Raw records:
■ ■ ■
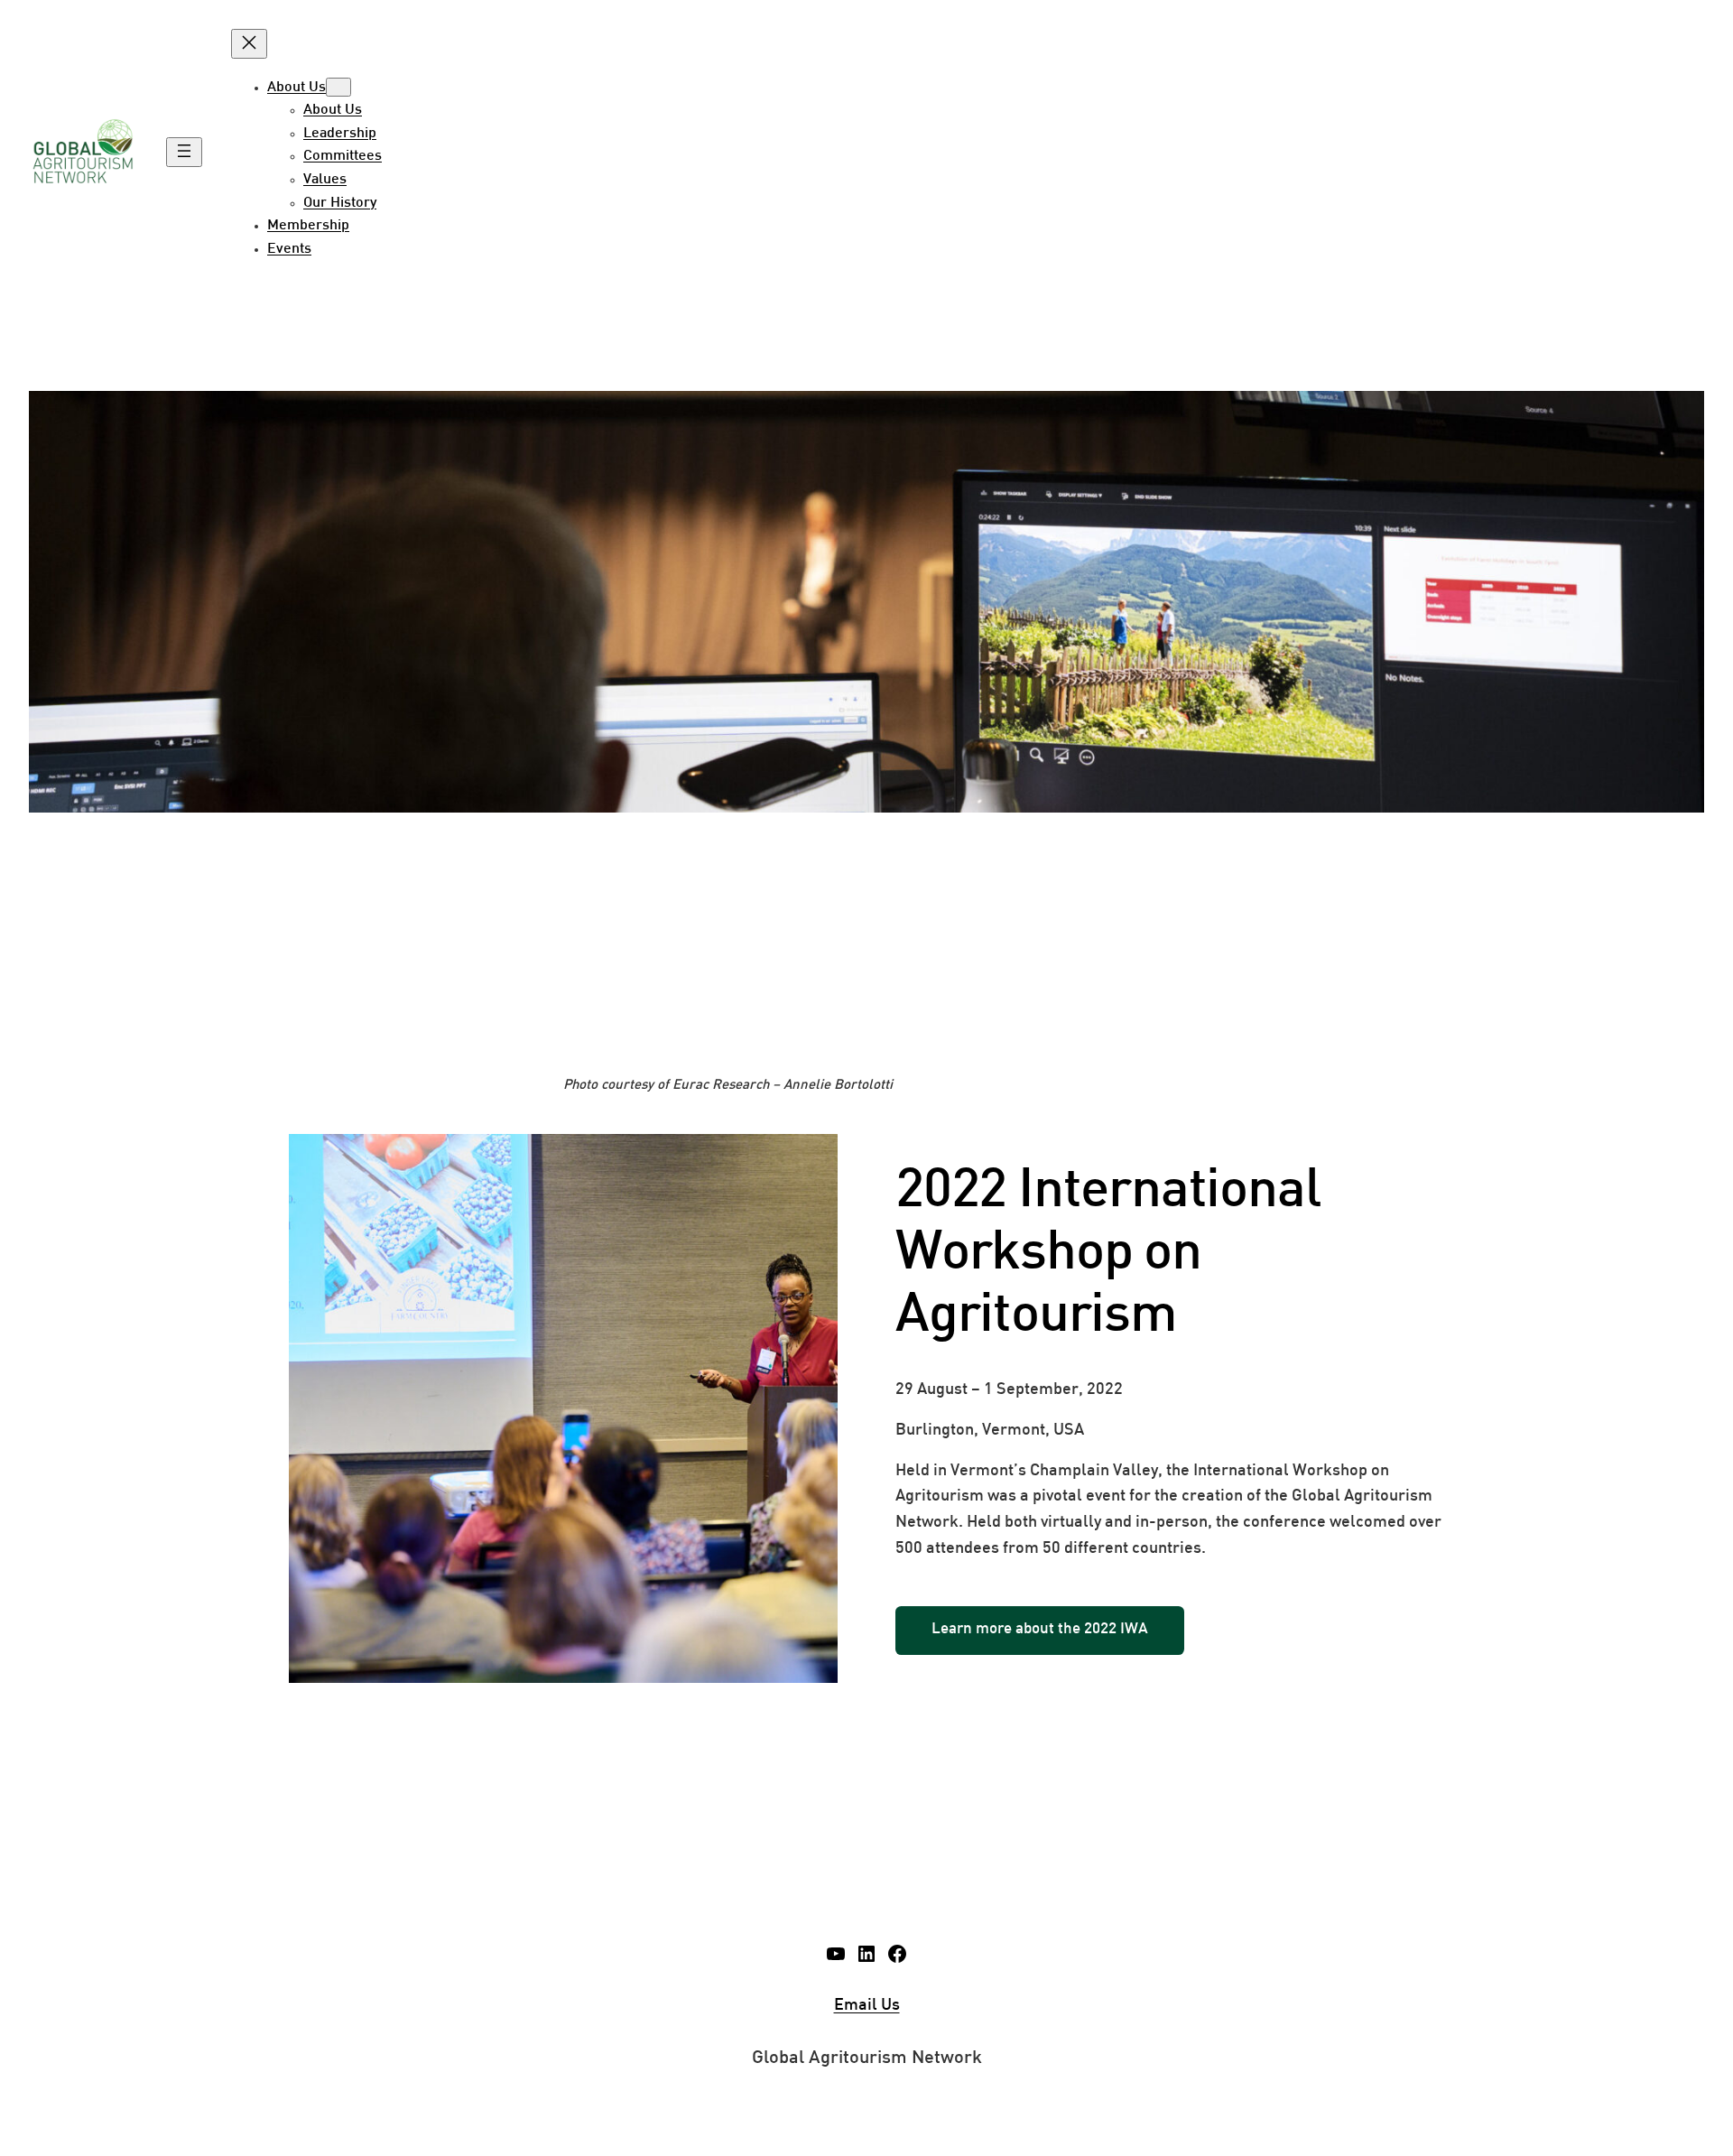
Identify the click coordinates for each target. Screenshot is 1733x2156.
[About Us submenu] (338, 87)
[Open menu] (184, 152)
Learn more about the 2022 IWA (1039, 1629)
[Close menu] (249, 44)
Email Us (867, 2005)
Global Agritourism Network (867, 2058)
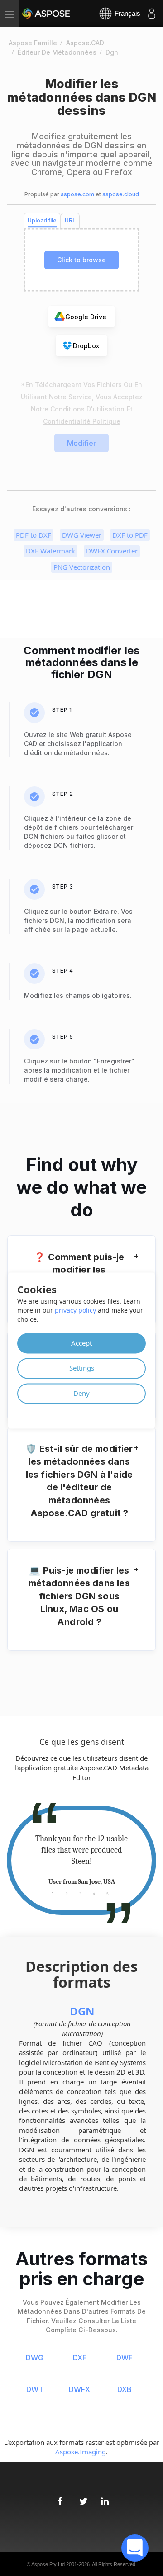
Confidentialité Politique (81, 421)
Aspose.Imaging (80, 2451)
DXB (124, 2389)
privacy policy (75, 1310)
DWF (124, 2357)
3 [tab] (80, 1893)
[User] (151, 13)
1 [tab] (53, 1893)
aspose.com (77, 194)
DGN (82, 2011)
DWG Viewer (81, 534)
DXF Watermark (50, 550)
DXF (79, 2357)
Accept (81, 1342)
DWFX (79, 2389)
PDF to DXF (33, 534)
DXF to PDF (130, 534)
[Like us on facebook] (60, 2496)
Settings (81, 1368)
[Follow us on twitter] (81, 2496)
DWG (34, 2357)
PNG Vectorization (81, 567)
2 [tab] (67, 1893)
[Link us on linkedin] (103, 2496)
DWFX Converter (112, 550)
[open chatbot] (135, 2548)
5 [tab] (107, 1893)
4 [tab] (94, 1893)
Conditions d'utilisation (87, 409)
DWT (34, 2389)
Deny (81, 1393)
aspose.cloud (120, 194)
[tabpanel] (81, 1860)
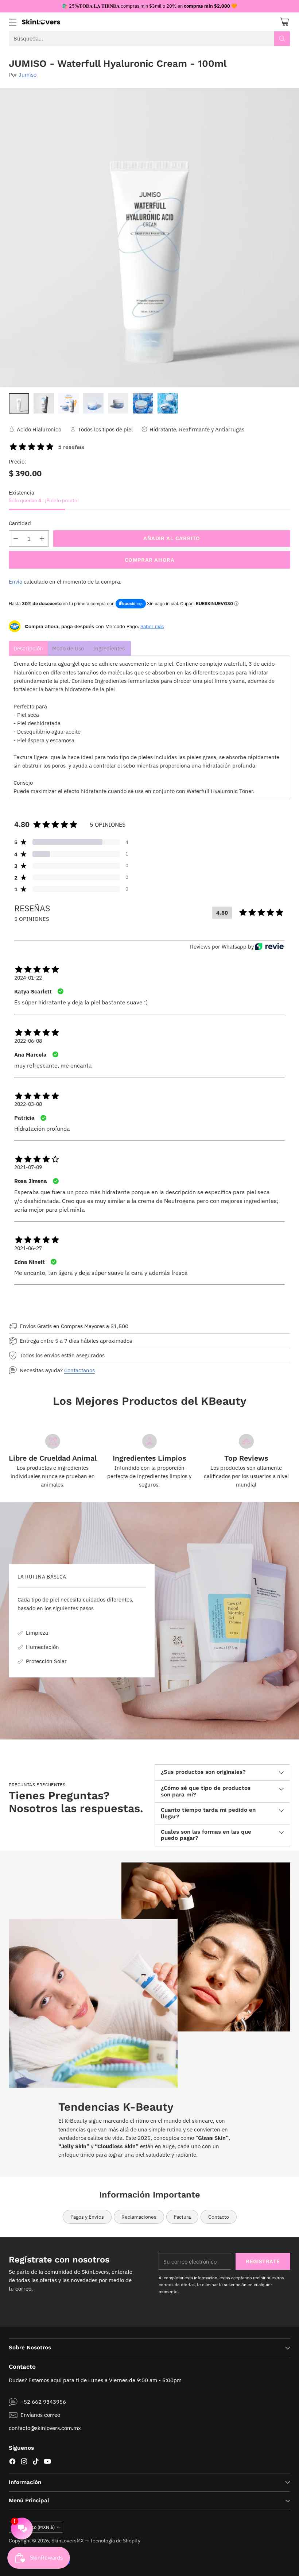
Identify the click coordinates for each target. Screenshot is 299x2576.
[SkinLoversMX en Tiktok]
■ ■ ■
WHAT YOU SHOULD DO:
Reproduce every item above word for word, omitting the pictures.

OUTPUT OF THE TASK:
Identify the click coordinates for each target. Screenshot is 1733x2156.
[About Us submenu] (338, 87)
[Open menu] (184, 152)
Learn more about the 2022 IWA (1039, 1629)
[Close menu] (249, 44)
Email Us (867, 2005)
Global Agritourism Network (867, 2058)
Confidentialité Politique (81, 421)
Aspose.Imaging (80, 2451)
DXB (124, 2389)
privacy policy (75, 1310)
DWF (124, 2357)
3 [tab] (80, 1893)
[User] (151, 13)
1 [tab] (53, 1893)
aspose.com (77, 194)
DGN (82, 2011)
DWG Viewer (81, 534)
DXF Watermark (50, 550)
DXF (79, 2357)
Accept (81, 1342)
DWFX (79, 2389)
PDF to DXF (33, 534)
DXF to PDF (130, 534)
[Like us on facebook] (60, 2496)
Settings (81, 1368)
[Follow us on twitter] (81, 2496)
DWG (34, 2357)
PNG Vectorization (81, 567)
2 [tab] (67, 1893)
[Link us on linkedin] (103, 2496)
DWFX Converter (112, 550)
[open chatbot] (135, 2548)
5 [tab] (107, 1893)
4 [tab] (94, 1893)
Conditions d'utilisation (87, 409)
DWT (34, 2389)
Deny (81, 1393)
aspose.cloud (120, 194)
[tabpanel] (81, 1860)
Identify the click coordinates for each target. Screenshot is 299x2576.
[SkinLoversMX en Tiktok]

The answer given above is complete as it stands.